Bury Lake Young Mariners is an RYA certified sailing school and training centre for people of ages 7+ that has been in operation since 1983 at Bury Lake in Rickmansworth Aquadrome, Hertfordshire, England.  The charity has more than 100 boats and each year enables around 7,500 mostly young people to go sailing. 

BLYM is unique in that it has no paid staff. It is run entirely by over 300 volunteers.

Award-winning youth charity

2013
In 2013, Bury Lake Young Mariners won the prestigious Queen's Award for Voluntary Service.  The award is equivalent to the MBE and is the highest award that can be made to a voluntary group.
The award was made for "assisting with youth development through accessible and
affordable sailing and sail training activities".

2015
The charity was one of five finalists for Club of the Year, awarded by the Royal Yachting Association.

New Building Development

General information
The Original Clubhouse is now being replaced by three new buildings. The Boathouse, the 'Wetzone' and the New Clubhouse. The ongoing development started in 2017/8 and as of November 2022, The Boathouse and the Wetzone have been completed whilst the New Clubhouse is yet to be started.

Boathouse
The new boathouse has replaced the old 'green crate', which was a shipping container that held the club's sailing equipment. This new development has allowed for fleet expansion. The new boathouse also stores BLYM's 9 safety boats.

Wetzone
This building currently sits next to the clubhouse, on the opposite side of the site to the boathouse - running alongside Bury Lake. It holds all age changing rooms, bathrooms and a 'Wetstore', holding all of the BLYM owned sailing clothing - Buoyancy aids, Wetsuits e.t.c.

The Future
Bury Lake Young Mariners will soon build the final building in the project, which will be the new clubhouse. It will sit facing the 'Wetzone' and consist of classrooms, a galley and more.

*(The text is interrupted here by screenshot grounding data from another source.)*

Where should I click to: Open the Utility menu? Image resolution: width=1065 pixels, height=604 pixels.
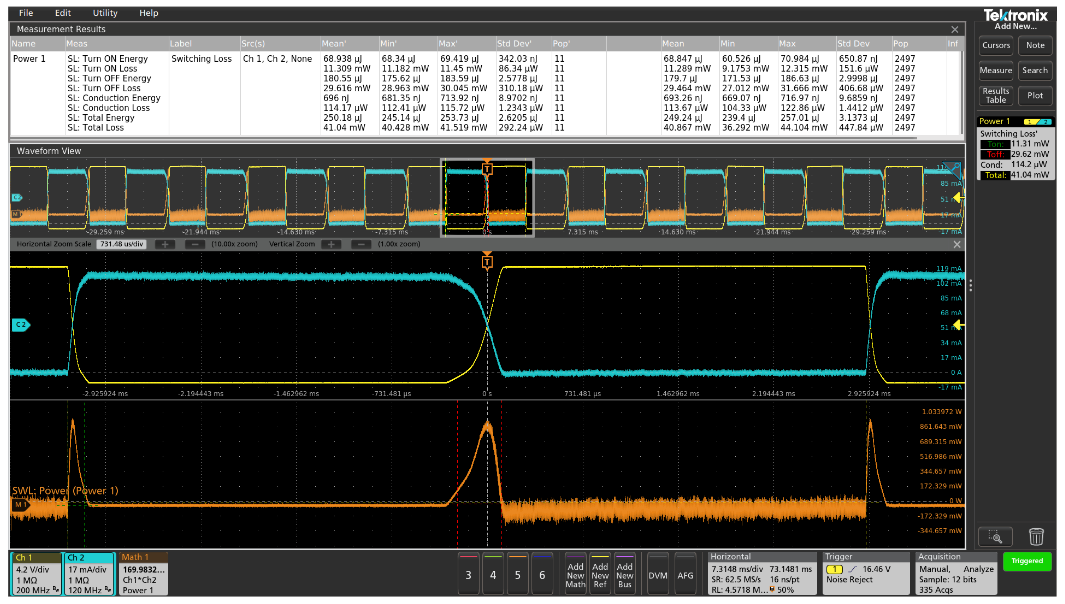coord(104,13)
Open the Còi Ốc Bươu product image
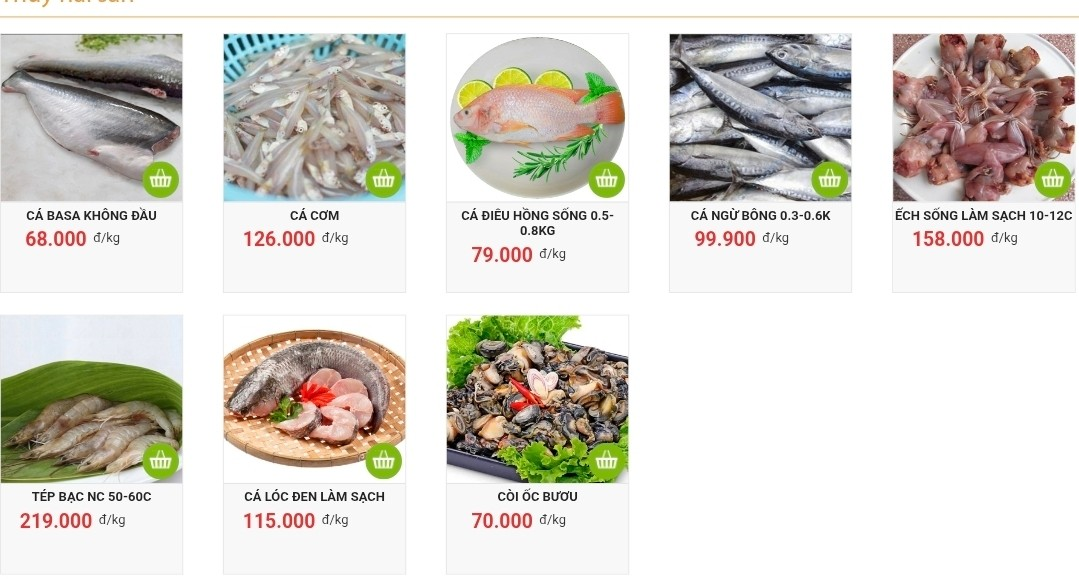1079x579 pixels. tap(537, 399)
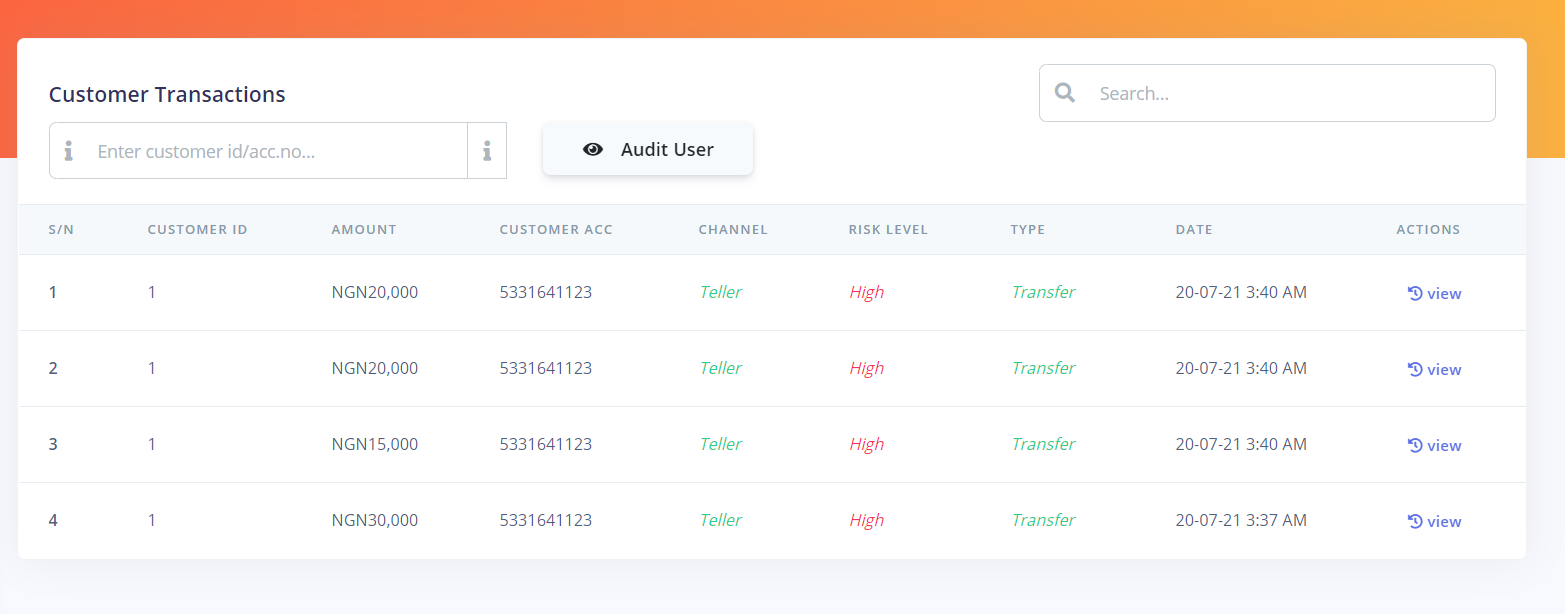Click account number 5331641123 in row 2
The width and height of the screenshot is (1565, 614).
pos(546,369)
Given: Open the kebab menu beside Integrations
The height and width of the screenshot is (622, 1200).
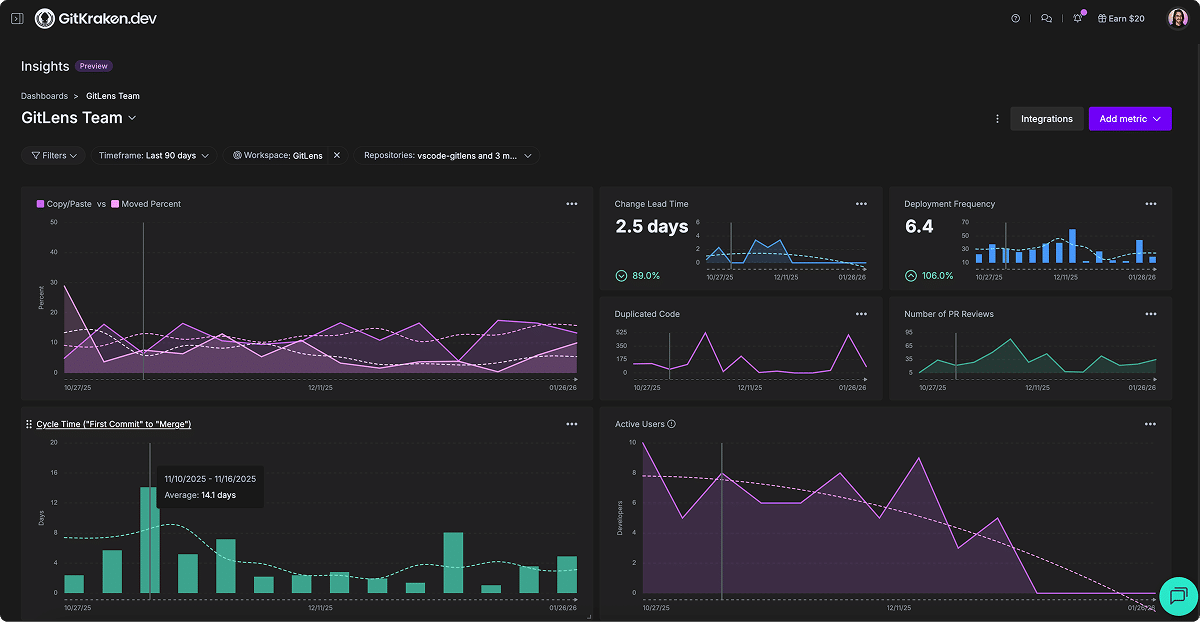Looking at the screenshot, I should pyautogui.click(x=997, y=117).
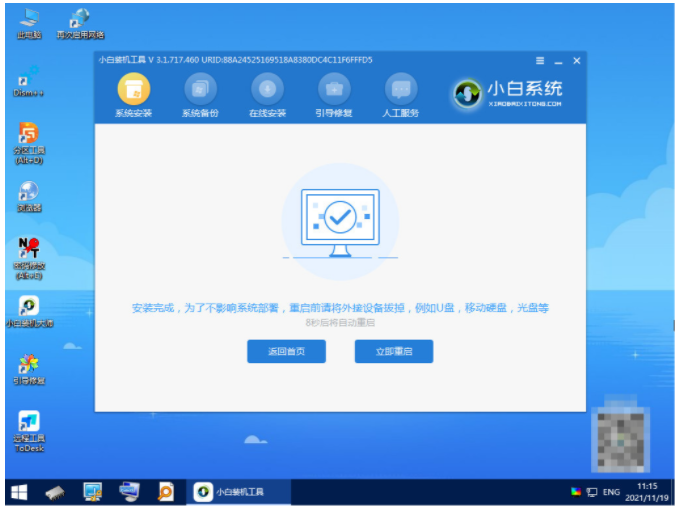Open the hamburger menu in the title bar
Screen dimensions: 684x512
[x=540, y=61]
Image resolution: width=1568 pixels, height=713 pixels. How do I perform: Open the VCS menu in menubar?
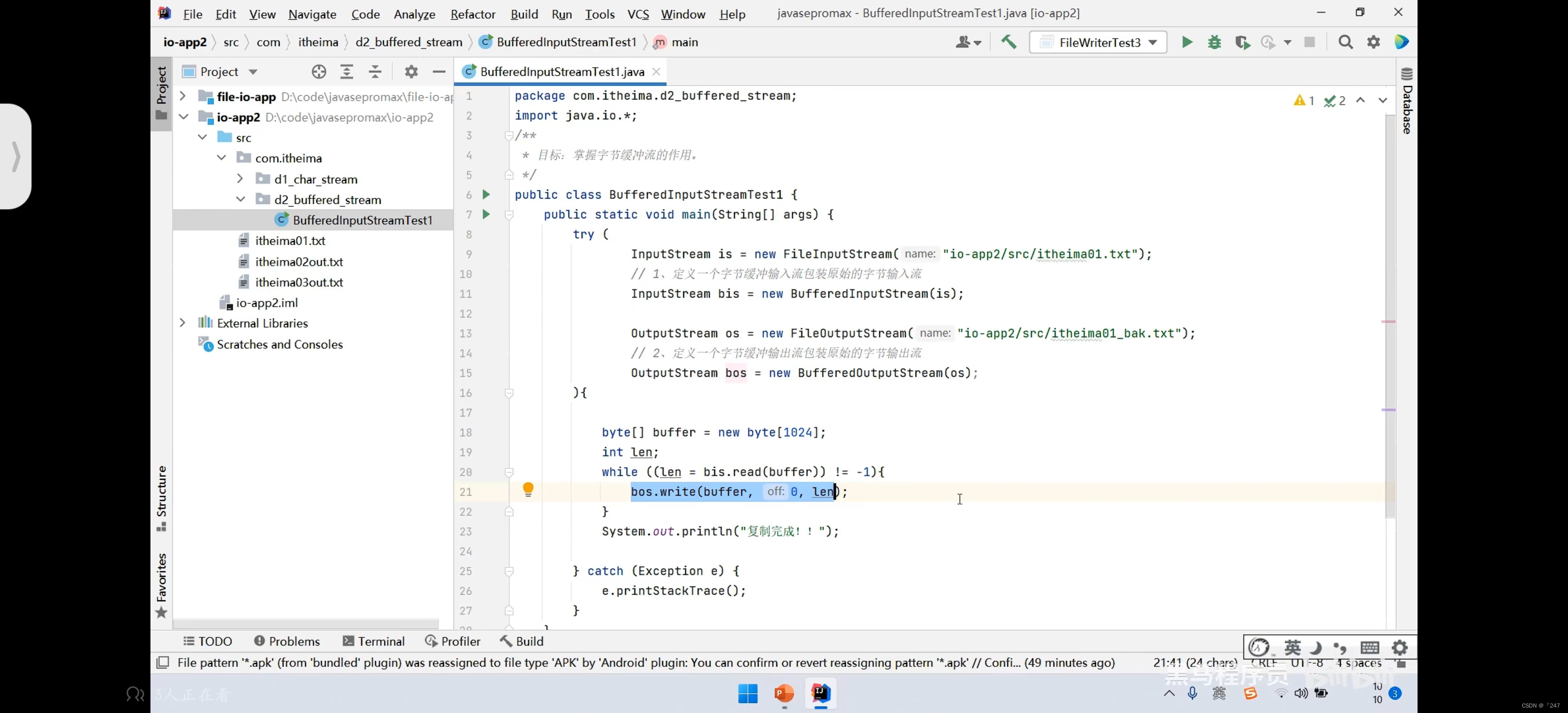tap(637, 13)
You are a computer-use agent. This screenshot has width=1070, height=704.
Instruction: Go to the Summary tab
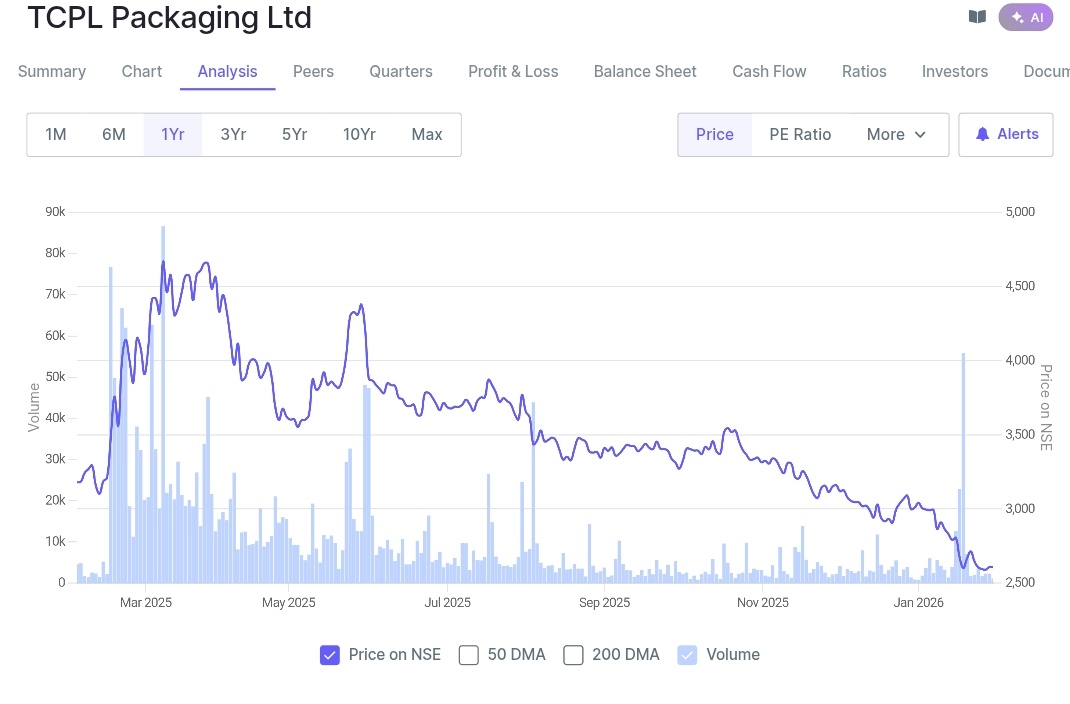click(51, 71)
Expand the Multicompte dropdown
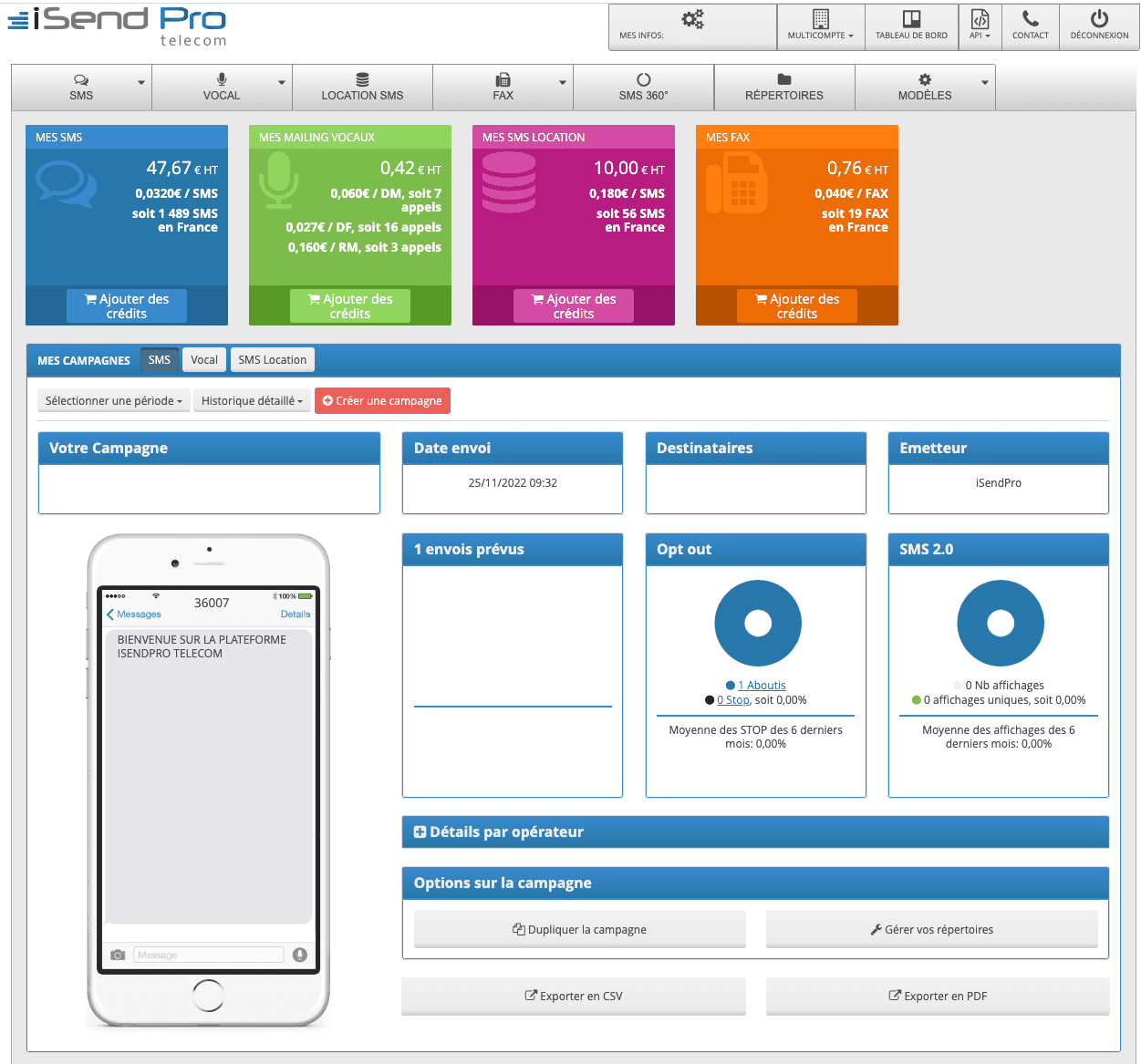The height and width of the screenshot is (1064, 1141). pos(820,26)
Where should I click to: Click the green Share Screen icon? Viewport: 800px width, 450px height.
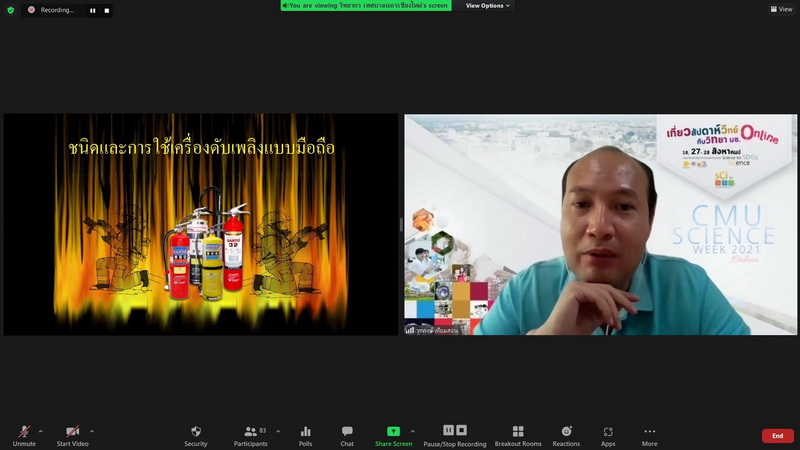tap(393, 431)
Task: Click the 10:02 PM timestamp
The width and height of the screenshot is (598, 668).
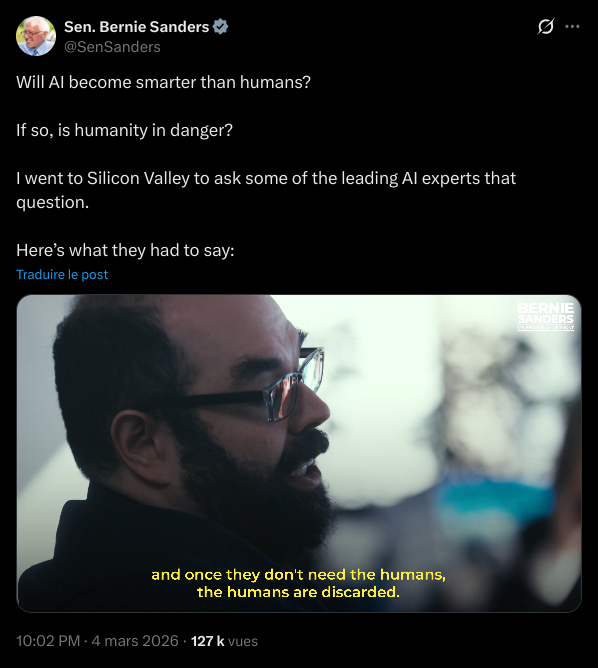Action: pyautogui.click(x=48, y=641)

This will mean that the old club house will be demolished to make room for more boats to be housed and a larger rigging area.

Fleet

Sail boats
Currently, the club consists of;
9 Oppies
9 "Funboats"
12 Toppers
9 Picos
20 RS Zests - The eventual successor of the Picos.
2 Vagos
2 RS200s
6 RS Quests - which were the Bahia's replacements
6 Wayfarer Mk IVs
12 Lasers
9 Coypus, which are the only remaining boats that were part of the original fleet and one of only two clubs in the UK that still sail them today.

Powered Craft
BLYM has a designated fleet of 9 Safety Boats. These are primarily for the safety of sailors and are used to assist and coach people on the water. 
The fleet consists of;
1 Dell Quay Dory 13 with a Yamaha F25 engine,
1 Jenneau Rigiflex 370 with a Yamaha F20 engine,
1 Jenneau Rigiflex 370 with a Yamaha F8 engine (WATCH II),
2 Highfield 380 RIBs with Yamaha F9.9 engines,
2 XS 360 RIBs with Yamaha F9.9 engines,
2 Avon Rover 340s with Yamaha F9.9 engines
1 Tod Launch with a Yanmar Diesel Inboard engine. This is the only powerboat that remains of the original fleet.

Instructor Team

Chairman
The current chairman is David Rideout. 
The first chairman of the club was Dr. Ken Smith, a chemistry teacher at Rickmansworth School

Chief Instructor/Club Principal
Club Principal - Ben Constable (RYA Senior Instructor). 
Chief Instructor - Edward Bourton (RYA Senior Instructor). 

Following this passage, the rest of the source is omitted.